Show every line in the material below in which the string "from" appears.

#### Record extracts ####

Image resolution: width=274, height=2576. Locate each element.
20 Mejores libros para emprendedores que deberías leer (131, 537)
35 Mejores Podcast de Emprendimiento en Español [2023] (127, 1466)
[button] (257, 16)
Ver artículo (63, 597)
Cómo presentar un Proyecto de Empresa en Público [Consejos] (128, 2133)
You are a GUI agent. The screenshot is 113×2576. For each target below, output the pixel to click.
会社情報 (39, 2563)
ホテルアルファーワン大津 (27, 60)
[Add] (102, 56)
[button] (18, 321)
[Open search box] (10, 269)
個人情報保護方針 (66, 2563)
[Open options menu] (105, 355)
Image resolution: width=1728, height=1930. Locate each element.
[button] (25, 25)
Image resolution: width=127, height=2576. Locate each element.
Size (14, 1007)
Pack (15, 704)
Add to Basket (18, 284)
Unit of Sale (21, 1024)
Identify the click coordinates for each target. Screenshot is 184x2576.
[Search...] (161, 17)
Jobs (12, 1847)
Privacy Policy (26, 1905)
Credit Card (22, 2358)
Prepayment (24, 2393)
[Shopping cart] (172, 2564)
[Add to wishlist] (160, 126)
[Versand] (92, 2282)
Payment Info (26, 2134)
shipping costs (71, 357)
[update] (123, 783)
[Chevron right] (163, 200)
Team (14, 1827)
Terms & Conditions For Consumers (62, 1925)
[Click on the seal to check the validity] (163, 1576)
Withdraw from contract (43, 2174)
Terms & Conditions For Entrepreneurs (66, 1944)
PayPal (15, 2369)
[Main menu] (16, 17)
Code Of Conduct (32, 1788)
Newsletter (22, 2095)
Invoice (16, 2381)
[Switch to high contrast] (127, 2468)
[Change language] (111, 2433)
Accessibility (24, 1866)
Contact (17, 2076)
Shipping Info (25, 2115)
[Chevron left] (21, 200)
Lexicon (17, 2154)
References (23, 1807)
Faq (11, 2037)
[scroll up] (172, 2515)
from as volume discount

####

# [Completed task]
Withdraw from contract (43, 2174)
from as volume discount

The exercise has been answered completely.